Specifically in pharmaceutical manufacturing environments, research laboratories, and hospital pharmacies, the effective decontamination of biological agents like bacteria, viruses, fungi, protozoa, prions, and spores is essential.
Isolators like fume hoods, biosafety cabinets, and gloveboxes are used to create environments with low levels of environmental pollutants such as biological agents, aerosol particles, and dust. These separative devices have a controlled level of contamination, specified by the number of particles with a defined size per cubic meter, providing controlled environments that are specifically tailored to the needs of its operator. This classification of cleanrooms and isolators, however, is not taking into account specific requirements regarding biological contamination. In order to maintain the low levels of environmental pollutants, isolators have to be decontaminated on a regular basis.
ISOLATOR CLEANLINESS
Isolator cleanliness levels are defined by different classifications, shown in Table 1 and Table 2. These classifications are evaluating the environmental pollution by particles, however, not taking into account specific requirements regarding biological contamination.
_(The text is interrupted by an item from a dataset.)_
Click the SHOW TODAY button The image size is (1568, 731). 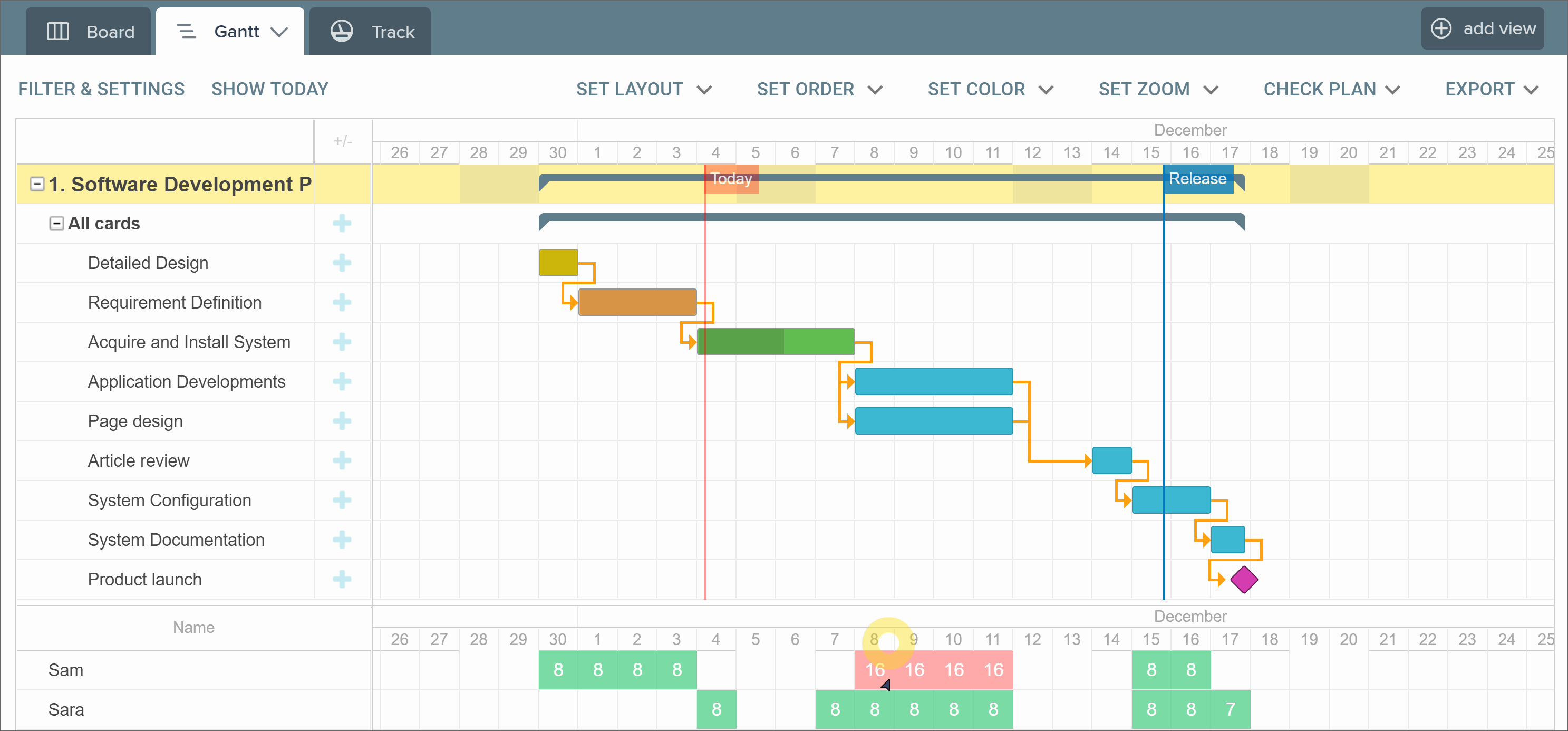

In order to maintain the low levels of environmental pollutants, isolators have to be decontaminated on a regular basis.
Quality supervisors in facilities using isolators have to determine the acceptable level of biological agents in their respective environment and decide on the method to achieve these levels. Several factors influence the choice of method and materials.


POTENTIAL CONTAMINANTS
Isolators are used in a variety of industries working with different material and under different requirements. Potential contaminants in isolators can therefore range from biological contaminants (e.g. pharmaceutical industry, hospital pharmacies), radionuclides (e.g. pharmaceutical industry, research laboratories) to general particulate contaminants (e.g. semiconductor industry).
CHEMICAL AGENTS: INACTIVATION
Spills of hazardous chemical agents in isolators or potential reaction products immobilized on isolator surfaces have to be inactivated or diluted to non-hazardous levels. The chemicals and chemical processes used for inactivation depend on the contaminant.
BIOLOGICAL AGENTS: DISINFECTION AND STERILIZATION
To reduce the level of biological agents in an environment, disinfectants/sanitizers and sterilants can be used. Sanitizers and disinfectants are terms used in different industries for the same kind of product. Whereas the food and foodprocessing industry uses the term sanitizers, the pharmaceutical industry, laboratories, and hospitals are predominantly using the term disinfectant.
Disinfection describes a process that eliminates many or all pathogenic microorganisms on inanimate objects, except bacterial spores.¹ On the other hand, sterilization describes a process that destroys or eliminates all forms of microbial life and is carried out by physical or chemical methods.¹ Depending on the biological agent and the material or media holding it, sterilization can be achieved through the application of heat, chemicals, irradiation, high pressure, or filtration. It is essential to understand the difference between both processes to assure that contamination level requirements of work environments are met. Whereas some commercial and technical literature is confusing readers by using both terms interchangeably, it should be noted that disinfection and sterilization describe two processes with very different requirements in outcome. It is not appropriate to talk about partial sterilization or even replace the word disinfection with sterilization.
The efficacy of sterilization depends on a number of factors like:

• prior physical cleaning (effective surface and biofilm reduction)
• presence of organic and inorganic load-level and type of microbial contaminants
• concentration of sterilant
• exposure time of sterilant
• pH, temperature, and humidity of environment
• geometry of objects and spaces
• physical properties of objects

Frequent application of sterilization processes is facing two major challenges; the potential build-up of resistance against the used sterilization agent as well as disadvantageous interactions with humans and surfaces that get in direct contact with these agents. The applied processes have to be well understood in order to avoid these detrimental effects.
The efficacy of different sterilization methods has been evaluated and reported by a number of publications. Tested microbial agents include bacteria, spores, and viruses.^3,4,5 As discussed in these articles, microbiological agents may show a significant difference in resistance to the discussed sterilization methods. Therefore previously mentioned factors (the efficacy of sterilization depends on a number of factors such as in list one as well as the specific resistance of microbiological agents) play a vital role in the selection of the appropriate sterilization method.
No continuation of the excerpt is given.